The opening theme, a soft rock/pop number called "WKRP in Cincinnati Main Theme," was composed by Tom Wells, with lyrics by series creator Hugh Wilson, and was performed by Steve Carlisle. An urban legend circulated at the time that Richard Sanders (who had comparable vocal characteristics to those of Carlisle) had recorded the song. Wilson stated in the commentary for the first season's DVD set that this was not true. Sanders would later "sing" the lyrics in a promo spot on VH1 for The New WKRP in Cincinnati that parodied the U2 song "Numb."

The closing theme was a different song with more of a hard rock sound performed by Atlanta musician Jim Ellis, played over scenes from the episodes followed by film footage of the Cincinnati skyline. Ellis recorded the song as a demonstration for Wilson, and as he had not yet written lyrics for it, Ellis mumbled nonsense words. Wilson chose to use the demo version because he found the gibberish lyrics funny and a satire on the unintelligible lyrics of many rock songs.

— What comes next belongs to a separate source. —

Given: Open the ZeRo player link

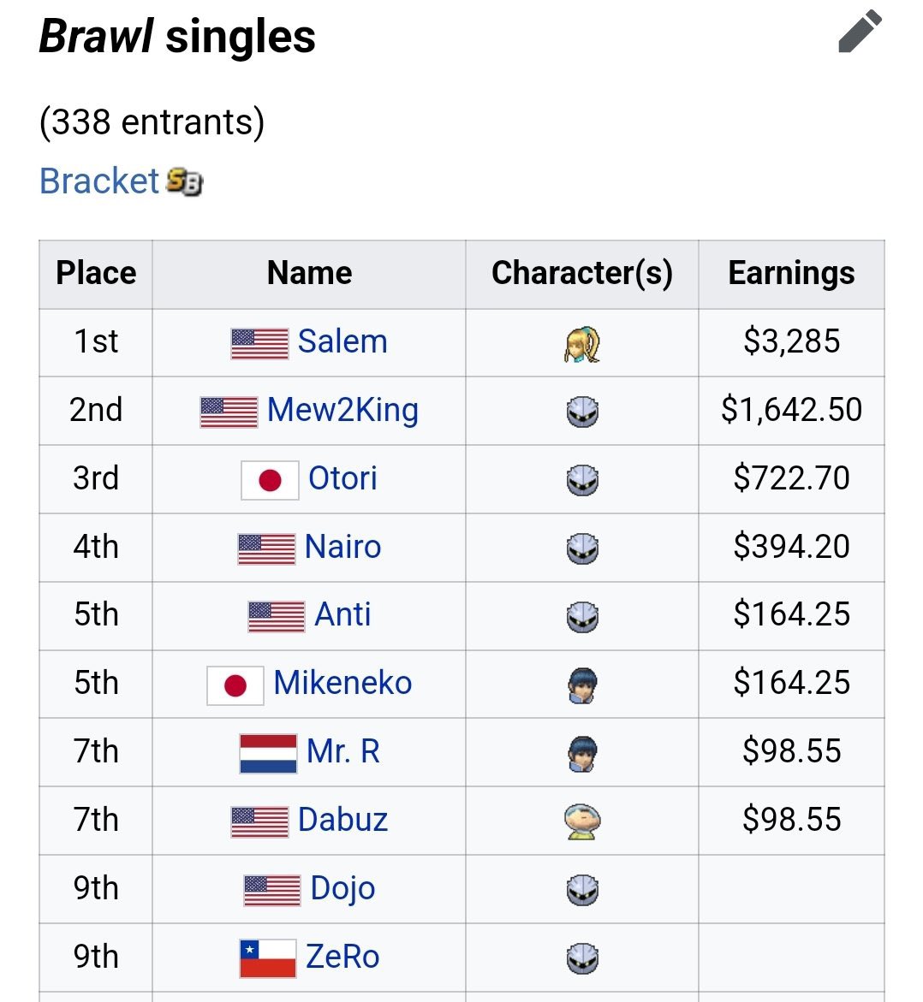Looking at the screenshot, I should coord(342,956).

A longer version of the original theme song was released in 1981 on a 45-rpm vinyl single on the MCA Records label. It peaked at 65 on the Billboard Hot 100 chart in 1981 and at 29 on the Adult Contemporary chart in 1982. A lightly remixed version then appeared on Carlisle's 1982 LP Steve Carlisle Sings WKRP in Cincinnati. The remix has appeared on some TV-theme compilation albums in place of the hit version.

===Music licensing===
The show's use of Blondie's "Heart of Glass" was widely credited with helping the song become a major U.S. hit, and the band's record label Chrysalis Records presented the producers with a gold record award for the song's album Parallel Lines. The gold record can be seen hanging on the wall in the "bullpen" set in many episodes.

The songs were often tied into episode plots, and some pieces of music were even used as running gags. For example, the doorbell chimes at Jennifer's penthouse apartment played "Fly Me to the Moon" (which was later replaced by "Beautiful Dreamer" for copyright reasons).

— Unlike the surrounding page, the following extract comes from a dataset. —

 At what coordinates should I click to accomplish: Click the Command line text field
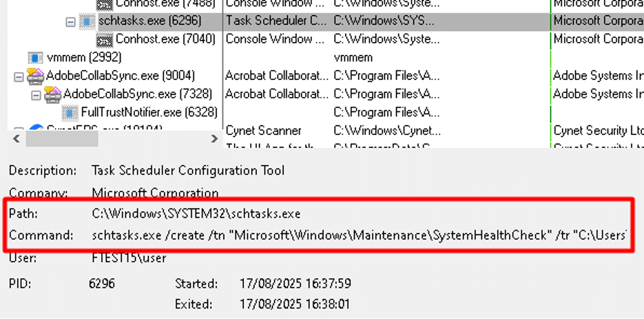(x=359, y=236)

Wilson has commented that WKRP was videotaped rather than filmed because at the time, music-licensing fees were lower for videotaped programs, a loophole that was intended to accommodate variety shows. Music licensing deals that were cut at the time of production covered only a limited number of years, but when the show entered syndication shortly after its 1982 cancellation, most of the original music remained intact because the licensing deals were still active. After the licenses had expired, later syndicated versions of the show did not feature the music as first broadcast, with stock production music inserted in place of the original songs to avoid paying additional royalties. In some cases (such as during scenes with dialogue over background music), some of the characters' lines were dubbed by soundalike actors, a practice evident in all prints of the show issued since the early 1990s, including those used for its late-1990s run on Nick at Nite.

The expense of procuring licenses for the original music delayed release of a DVD set for years. When a Season 1 set was finally released, much of the music was again replaced and the soundalike vocal dubs were present. Some scenes were shortened or cut entirely, but some deleted scenes that had not been included in the original broadcast were added.

==Home media==
20th Century Fox Home Entertainment released the first season of WKRP on DVD in region 1 in 2007, with a number of music replacements. Sales of the set were poor, and Fox released no further seasons.

In 2014, Shout! Factory acquired rights to the series for DVD release. Shout! had planned to include all of the copyrighted music that originally aired on the show, and obtained the rights to include what they called "the vast majority of the music", but explained, "In a few cases, it was simply impossible to get the rights." Most of the dialogue dubs done for the 1990s syndication airings were removed, and the original dialogue restored. This release presented the second-season episode "Filthy Pictures" and the third-season episode "Dr. Fever and Mr. Tide" in their original hour-long formats instead of the syndicated two-part versions, bringing the episode count from 90 episodes to 88 episodes.